> [Saved data entries]
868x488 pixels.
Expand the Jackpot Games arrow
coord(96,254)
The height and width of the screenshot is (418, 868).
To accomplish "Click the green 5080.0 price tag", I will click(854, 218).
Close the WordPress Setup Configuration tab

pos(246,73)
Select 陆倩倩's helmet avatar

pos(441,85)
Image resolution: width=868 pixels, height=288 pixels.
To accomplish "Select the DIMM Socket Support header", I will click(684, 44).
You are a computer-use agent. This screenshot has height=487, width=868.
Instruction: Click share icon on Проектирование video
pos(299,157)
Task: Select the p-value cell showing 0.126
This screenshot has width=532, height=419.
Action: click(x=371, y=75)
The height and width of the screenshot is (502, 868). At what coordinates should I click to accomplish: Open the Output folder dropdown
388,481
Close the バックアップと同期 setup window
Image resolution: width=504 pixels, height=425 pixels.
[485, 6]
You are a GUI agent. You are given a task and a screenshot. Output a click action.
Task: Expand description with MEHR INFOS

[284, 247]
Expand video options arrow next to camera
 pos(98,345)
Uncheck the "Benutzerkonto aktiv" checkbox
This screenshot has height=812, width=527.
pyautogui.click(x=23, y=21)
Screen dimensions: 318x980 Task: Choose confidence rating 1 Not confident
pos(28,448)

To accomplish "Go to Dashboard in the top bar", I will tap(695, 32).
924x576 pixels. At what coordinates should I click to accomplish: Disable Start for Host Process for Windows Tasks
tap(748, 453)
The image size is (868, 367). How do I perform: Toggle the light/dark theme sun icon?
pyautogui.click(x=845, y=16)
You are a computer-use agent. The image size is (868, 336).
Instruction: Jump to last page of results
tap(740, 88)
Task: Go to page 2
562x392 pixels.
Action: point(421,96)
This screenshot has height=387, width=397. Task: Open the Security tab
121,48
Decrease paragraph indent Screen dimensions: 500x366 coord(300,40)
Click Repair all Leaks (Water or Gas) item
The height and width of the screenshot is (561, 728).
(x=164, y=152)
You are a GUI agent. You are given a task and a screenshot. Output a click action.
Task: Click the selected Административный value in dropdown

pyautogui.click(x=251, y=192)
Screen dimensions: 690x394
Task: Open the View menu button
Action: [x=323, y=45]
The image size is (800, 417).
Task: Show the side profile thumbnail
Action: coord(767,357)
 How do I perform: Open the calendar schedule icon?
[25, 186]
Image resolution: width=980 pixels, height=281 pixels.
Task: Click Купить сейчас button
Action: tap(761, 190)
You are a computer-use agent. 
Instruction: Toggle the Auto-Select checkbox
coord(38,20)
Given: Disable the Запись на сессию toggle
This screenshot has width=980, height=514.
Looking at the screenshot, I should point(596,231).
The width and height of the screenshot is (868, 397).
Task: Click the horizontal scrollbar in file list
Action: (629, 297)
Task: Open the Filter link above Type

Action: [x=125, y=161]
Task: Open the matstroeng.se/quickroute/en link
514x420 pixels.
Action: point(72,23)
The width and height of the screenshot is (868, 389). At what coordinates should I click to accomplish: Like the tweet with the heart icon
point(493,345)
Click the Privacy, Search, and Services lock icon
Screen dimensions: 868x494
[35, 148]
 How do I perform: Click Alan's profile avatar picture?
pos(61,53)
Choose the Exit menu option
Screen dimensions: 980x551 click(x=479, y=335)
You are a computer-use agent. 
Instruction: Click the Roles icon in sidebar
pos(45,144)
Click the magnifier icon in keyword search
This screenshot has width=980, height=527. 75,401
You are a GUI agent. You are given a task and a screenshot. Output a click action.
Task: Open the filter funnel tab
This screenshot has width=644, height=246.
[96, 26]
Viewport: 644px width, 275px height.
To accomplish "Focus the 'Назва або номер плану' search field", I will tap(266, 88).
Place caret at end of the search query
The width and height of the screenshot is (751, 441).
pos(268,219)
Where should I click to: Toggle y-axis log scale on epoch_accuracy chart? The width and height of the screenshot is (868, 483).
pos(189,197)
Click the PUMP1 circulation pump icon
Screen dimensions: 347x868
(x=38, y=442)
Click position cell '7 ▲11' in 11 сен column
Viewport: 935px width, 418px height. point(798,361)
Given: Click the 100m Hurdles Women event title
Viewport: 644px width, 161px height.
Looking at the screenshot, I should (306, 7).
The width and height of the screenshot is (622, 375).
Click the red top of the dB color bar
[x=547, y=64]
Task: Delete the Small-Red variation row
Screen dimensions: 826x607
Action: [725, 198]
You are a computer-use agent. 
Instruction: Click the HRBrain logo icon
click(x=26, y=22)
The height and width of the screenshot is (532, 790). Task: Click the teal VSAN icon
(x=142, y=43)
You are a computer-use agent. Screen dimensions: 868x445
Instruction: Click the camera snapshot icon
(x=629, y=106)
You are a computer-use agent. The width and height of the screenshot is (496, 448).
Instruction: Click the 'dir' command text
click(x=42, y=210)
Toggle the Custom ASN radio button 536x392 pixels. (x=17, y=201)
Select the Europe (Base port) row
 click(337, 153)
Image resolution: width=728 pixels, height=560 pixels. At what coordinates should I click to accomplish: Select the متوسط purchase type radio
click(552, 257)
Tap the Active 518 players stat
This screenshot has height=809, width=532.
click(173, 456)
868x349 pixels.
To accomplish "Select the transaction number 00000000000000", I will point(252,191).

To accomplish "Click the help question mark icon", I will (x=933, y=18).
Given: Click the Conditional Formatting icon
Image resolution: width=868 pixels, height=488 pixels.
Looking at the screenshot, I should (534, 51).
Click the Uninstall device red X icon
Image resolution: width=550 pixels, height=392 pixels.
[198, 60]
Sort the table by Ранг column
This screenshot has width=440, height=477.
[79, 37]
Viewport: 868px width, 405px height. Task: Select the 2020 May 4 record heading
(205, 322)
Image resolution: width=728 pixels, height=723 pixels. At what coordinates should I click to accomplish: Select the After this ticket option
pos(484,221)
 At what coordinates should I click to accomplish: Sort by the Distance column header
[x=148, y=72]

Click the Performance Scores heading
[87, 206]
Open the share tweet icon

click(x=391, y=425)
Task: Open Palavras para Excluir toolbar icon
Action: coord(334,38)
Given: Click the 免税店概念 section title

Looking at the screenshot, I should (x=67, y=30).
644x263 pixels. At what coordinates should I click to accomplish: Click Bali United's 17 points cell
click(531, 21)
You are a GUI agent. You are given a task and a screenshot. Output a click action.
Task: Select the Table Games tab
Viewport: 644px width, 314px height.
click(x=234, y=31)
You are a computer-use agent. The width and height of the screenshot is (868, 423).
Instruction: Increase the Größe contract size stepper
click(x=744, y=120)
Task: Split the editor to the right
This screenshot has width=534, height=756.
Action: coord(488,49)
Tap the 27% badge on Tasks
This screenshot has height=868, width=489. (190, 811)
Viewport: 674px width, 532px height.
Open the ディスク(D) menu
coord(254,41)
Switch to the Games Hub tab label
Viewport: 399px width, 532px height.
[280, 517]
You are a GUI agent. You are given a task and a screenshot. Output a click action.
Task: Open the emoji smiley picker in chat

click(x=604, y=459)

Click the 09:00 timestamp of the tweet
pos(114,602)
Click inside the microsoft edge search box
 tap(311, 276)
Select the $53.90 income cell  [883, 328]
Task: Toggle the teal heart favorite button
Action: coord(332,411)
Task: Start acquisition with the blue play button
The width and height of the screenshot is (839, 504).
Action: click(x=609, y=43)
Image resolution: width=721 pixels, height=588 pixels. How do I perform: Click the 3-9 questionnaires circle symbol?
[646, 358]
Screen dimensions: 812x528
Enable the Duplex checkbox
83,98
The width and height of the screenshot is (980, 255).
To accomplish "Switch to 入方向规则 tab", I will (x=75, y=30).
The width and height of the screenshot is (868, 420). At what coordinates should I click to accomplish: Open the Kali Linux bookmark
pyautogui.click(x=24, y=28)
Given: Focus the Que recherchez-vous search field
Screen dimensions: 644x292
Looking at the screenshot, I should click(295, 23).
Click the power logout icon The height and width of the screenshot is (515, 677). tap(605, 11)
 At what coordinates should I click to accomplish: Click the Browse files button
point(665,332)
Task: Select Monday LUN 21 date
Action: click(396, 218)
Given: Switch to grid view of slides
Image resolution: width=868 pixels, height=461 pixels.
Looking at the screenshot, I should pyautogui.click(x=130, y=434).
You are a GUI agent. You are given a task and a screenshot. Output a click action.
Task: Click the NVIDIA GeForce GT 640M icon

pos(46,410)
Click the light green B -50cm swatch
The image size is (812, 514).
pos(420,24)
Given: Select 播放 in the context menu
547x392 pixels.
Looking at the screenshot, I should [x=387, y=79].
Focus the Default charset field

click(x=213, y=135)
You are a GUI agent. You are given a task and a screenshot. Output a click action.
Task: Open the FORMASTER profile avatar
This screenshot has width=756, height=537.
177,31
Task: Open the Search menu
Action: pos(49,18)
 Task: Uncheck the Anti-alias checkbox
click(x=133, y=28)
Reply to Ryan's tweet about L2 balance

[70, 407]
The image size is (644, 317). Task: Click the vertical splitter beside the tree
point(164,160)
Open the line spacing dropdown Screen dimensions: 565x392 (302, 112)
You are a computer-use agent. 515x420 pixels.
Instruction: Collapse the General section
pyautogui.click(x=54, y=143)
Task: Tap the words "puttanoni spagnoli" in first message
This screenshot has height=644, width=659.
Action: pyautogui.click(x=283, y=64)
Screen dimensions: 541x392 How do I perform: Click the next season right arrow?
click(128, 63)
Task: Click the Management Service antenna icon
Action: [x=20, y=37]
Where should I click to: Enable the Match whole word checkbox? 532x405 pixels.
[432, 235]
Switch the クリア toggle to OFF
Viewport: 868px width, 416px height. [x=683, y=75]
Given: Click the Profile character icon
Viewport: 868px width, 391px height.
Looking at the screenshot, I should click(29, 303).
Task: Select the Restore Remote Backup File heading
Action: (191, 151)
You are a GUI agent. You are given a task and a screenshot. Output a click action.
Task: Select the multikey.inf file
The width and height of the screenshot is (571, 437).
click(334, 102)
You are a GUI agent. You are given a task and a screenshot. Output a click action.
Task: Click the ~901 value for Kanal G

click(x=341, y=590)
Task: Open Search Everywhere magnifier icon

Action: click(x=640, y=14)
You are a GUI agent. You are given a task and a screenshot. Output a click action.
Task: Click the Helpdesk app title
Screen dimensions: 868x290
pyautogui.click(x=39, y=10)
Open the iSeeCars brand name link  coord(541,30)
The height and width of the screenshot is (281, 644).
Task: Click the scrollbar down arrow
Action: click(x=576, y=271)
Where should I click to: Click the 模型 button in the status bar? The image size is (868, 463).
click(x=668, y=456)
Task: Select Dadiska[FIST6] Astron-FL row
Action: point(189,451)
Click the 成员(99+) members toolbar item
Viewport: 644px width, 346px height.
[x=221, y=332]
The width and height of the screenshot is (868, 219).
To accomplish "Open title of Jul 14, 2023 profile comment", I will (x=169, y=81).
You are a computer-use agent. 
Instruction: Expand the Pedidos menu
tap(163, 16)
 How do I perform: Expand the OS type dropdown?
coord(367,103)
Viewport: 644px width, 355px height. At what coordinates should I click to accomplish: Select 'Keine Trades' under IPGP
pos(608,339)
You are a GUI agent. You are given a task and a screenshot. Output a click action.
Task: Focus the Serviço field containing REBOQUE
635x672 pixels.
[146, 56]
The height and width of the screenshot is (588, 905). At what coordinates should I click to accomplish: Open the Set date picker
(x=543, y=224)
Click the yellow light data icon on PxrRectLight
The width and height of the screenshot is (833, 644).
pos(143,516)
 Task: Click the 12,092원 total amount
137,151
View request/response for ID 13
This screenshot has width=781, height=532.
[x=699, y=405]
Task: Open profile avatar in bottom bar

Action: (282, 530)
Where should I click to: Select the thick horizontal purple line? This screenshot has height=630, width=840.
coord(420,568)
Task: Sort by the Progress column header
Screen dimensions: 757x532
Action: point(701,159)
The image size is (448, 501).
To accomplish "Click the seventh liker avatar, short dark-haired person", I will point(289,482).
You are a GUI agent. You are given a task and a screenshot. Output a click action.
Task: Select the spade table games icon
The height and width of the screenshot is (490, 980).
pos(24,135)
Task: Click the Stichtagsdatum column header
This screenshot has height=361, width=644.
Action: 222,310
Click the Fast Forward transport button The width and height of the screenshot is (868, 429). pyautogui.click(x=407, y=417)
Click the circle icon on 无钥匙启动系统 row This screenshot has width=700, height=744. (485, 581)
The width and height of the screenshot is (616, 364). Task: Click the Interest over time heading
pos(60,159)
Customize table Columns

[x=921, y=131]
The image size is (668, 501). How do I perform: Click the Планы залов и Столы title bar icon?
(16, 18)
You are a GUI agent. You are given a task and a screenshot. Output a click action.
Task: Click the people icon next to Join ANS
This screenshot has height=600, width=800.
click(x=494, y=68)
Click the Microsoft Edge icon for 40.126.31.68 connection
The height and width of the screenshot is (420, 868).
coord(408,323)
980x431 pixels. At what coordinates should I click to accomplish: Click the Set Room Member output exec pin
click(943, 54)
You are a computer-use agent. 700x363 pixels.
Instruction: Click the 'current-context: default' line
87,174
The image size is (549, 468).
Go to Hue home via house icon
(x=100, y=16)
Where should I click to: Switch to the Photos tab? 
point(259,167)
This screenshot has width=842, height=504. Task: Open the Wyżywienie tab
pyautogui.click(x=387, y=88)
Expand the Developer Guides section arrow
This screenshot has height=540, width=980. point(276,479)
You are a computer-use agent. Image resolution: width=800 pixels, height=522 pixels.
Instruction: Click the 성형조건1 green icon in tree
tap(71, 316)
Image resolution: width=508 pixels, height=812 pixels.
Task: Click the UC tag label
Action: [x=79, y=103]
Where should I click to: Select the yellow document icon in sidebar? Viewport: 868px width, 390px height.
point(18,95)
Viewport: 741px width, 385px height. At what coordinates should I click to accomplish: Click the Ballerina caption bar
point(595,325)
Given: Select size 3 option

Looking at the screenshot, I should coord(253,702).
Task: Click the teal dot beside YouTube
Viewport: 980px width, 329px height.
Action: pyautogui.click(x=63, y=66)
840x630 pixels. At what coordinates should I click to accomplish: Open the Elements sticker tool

> [Exercise prompt]
Among the lines above, find those containing the word "computer" and copy each.

> [Result of the exercise]
You are a computer-use agent. This screenshot has height=487, width=868.
You are a computer-use agent. The image size is (868, 336).
You are a computer-use agent. 
You are a computer-use agent. 
You are a computer-use agent. 
You are a computer-use agent. Screen dimensions: 868x445
You are a computer-use agent. The width and height of the screenshot is (496, 448).
You are a computer-use agent. The width and height of the screenshot is (868, 423).
You are a computer-use agent. 515x420 pixels.
You are a computer-use agent. 
You are a computer-use agent. 700x363 pixels.
You are a computer-use agent. Image resolution: width=800 pixels, height=522 pixels.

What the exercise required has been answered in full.